Aim of the exercise: Please copy out the entries until you have copied the line that contains "You are a GUI", beginning with the first line.

(Information provided begins)

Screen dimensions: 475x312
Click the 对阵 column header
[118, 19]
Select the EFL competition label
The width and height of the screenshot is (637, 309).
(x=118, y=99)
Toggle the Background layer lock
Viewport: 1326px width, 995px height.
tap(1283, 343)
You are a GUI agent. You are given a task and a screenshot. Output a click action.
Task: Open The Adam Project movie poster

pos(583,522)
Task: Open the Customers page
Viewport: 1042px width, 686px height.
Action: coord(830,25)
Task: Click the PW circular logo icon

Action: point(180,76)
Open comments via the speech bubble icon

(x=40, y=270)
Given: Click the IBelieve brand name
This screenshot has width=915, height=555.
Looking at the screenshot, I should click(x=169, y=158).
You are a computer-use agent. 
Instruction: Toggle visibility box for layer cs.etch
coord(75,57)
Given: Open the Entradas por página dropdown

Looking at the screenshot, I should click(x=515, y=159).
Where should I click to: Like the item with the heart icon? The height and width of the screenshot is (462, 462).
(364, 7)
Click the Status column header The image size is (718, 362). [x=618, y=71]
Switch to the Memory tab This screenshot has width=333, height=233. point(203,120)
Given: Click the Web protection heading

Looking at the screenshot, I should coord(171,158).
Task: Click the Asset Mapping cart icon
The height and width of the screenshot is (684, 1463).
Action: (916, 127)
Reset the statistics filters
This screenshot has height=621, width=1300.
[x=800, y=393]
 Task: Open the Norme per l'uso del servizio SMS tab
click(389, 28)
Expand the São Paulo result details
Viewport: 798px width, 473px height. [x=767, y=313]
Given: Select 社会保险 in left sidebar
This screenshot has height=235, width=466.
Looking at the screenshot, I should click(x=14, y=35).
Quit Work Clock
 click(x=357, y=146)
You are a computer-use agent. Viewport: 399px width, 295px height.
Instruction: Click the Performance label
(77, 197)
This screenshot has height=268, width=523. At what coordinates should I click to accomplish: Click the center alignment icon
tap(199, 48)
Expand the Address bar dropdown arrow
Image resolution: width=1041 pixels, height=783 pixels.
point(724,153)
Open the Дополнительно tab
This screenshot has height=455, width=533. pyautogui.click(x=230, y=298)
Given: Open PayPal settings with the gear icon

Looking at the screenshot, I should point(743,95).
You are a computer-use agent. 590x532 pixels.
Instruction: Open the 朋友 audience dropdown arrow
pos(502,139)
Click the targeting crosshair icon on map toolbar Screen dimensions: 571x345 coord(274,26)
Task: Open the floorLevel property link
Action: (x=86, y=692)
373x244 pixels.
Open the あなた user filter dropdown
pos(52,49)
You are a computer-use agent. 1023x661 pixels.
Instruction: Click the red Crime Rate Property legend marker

(Information provided ends)

Exercise answer:
Screen dimensions: 475x312
Click the 对阵 column header
[118, 19]
Select the EFL competition label
The width and height of the screenshot is (637, 309).
(x=118, y=99)
Toggle the Background layer lock
Viewport: 1326px width, 995px height.
tap(1283, 343)
You are a GUI agent. You are given a task and a screenshot. Output a click action.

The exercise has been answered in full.